PROVIDED MATERIAL →
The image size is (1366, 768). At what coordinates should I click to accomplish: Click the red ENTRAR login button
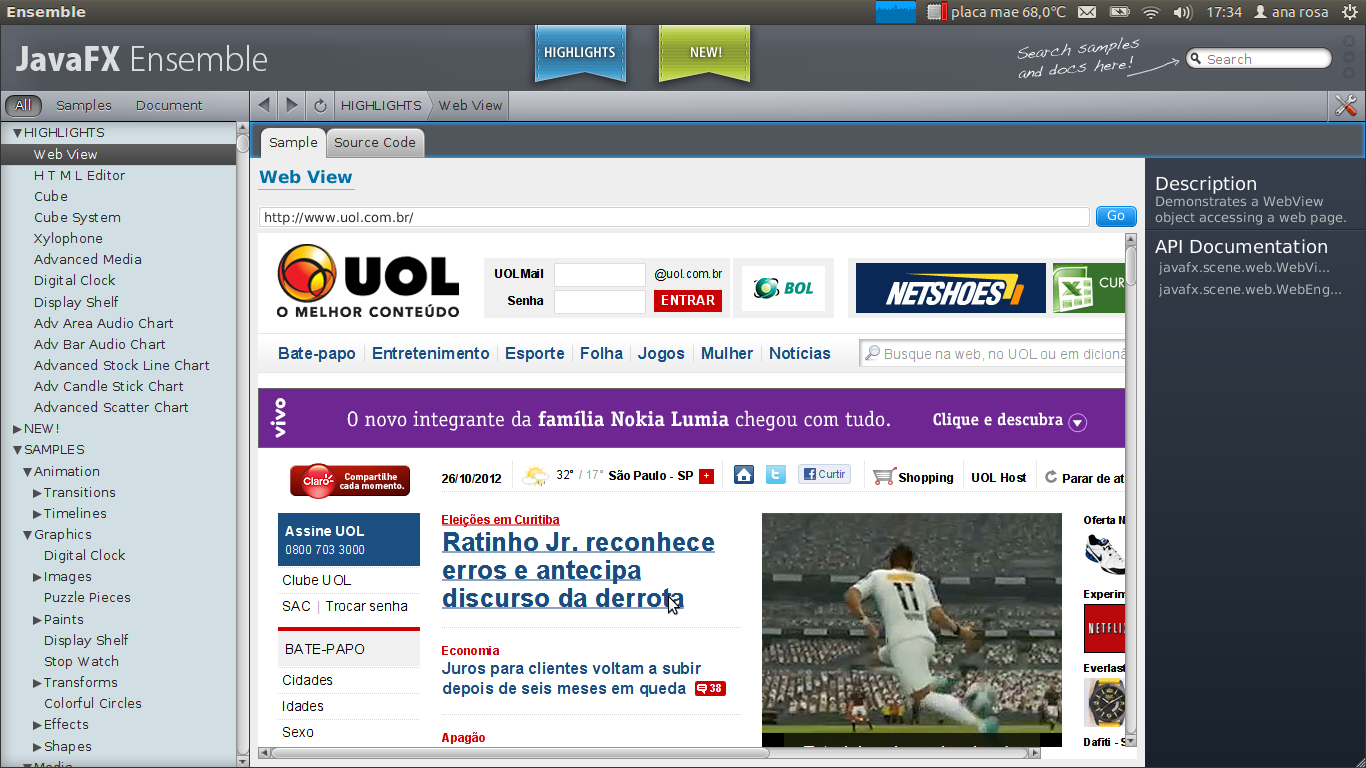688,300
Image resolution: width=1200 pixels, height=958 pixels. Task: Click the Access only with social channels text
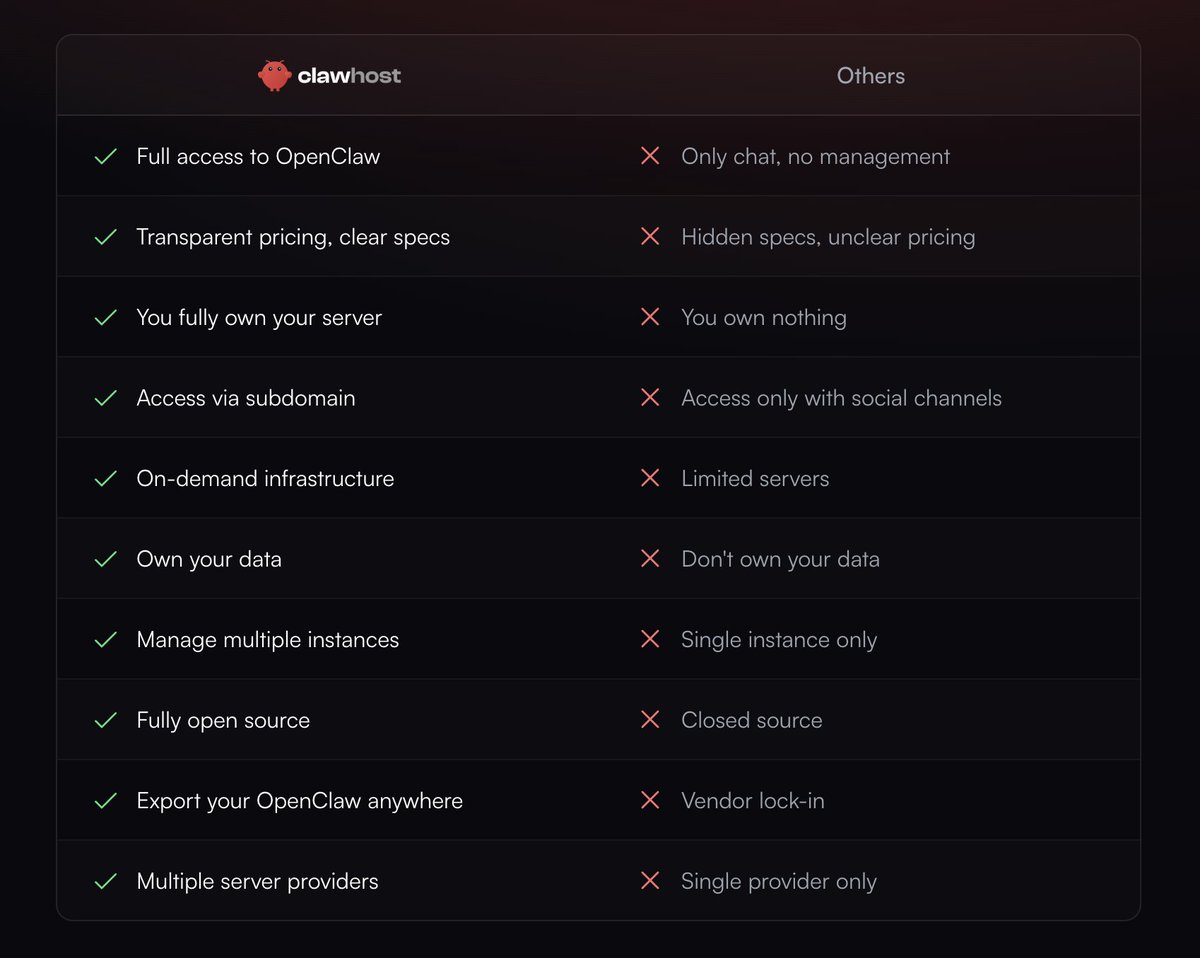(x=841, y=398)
...
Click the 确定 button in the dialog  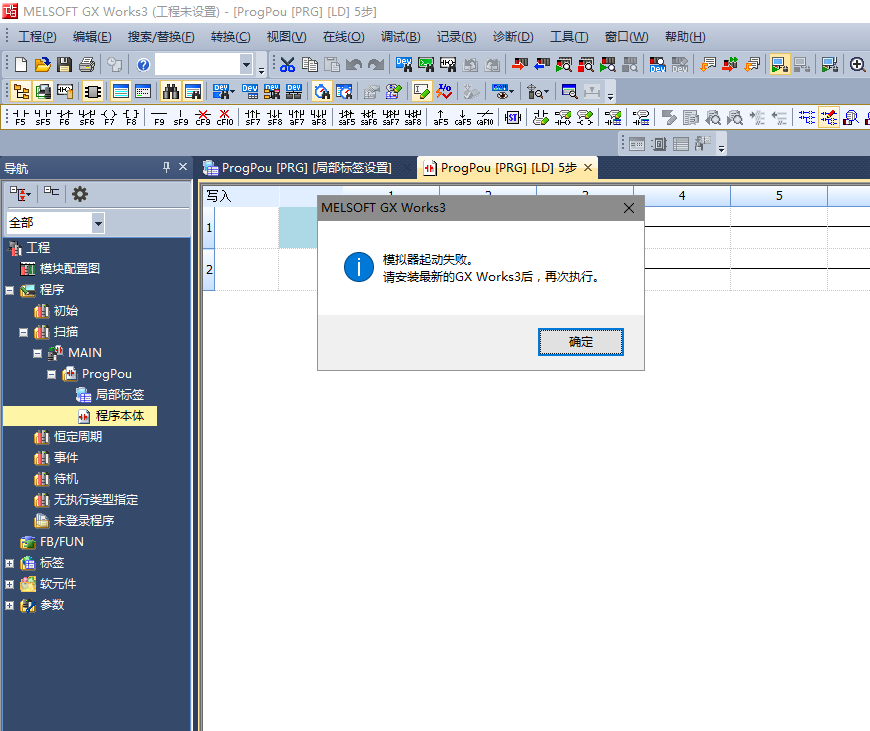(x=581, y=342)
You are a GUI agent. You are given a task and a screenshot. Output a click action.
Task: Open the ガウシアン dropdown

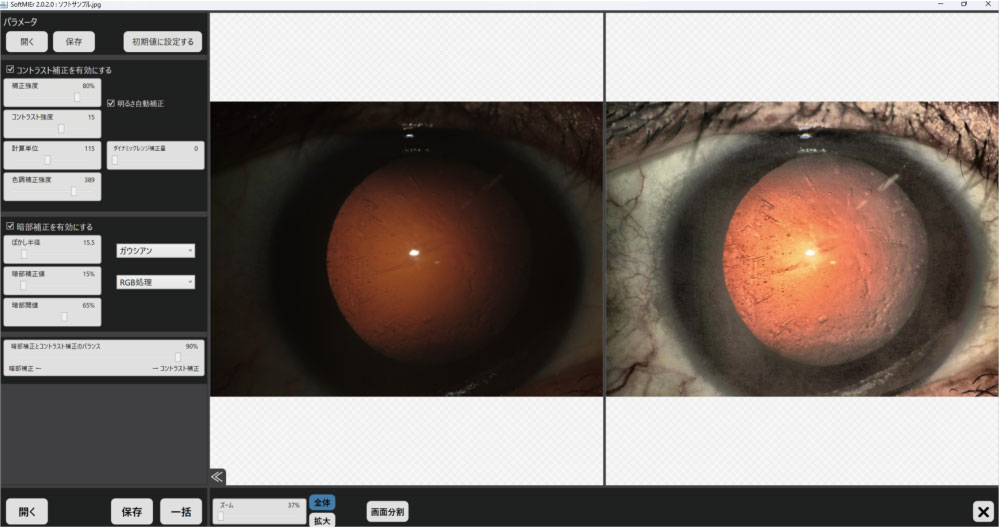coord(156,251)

TASK PROMPT →
Put everything from the line that contains "The image size" down to the line that contains "(x=841, y=398)" into a Markdown table with the columns No. and Text, one numbered row per line, skipping any blank lines. Leave the pictures out of the table.

EXERCISE OUTPUT →
| No. | Text |
|---|---|
| 1 | The image size is (1366, 768). At what coordinates should I click to accomplish: Click the red ENTRAR login button |
| 2 | 688,300 |
| 3 | Image resolution: width=1200 pixels, height=958 pixels. Task: Click the Access only with social channels text |
| 4 | (x=841, y=398) |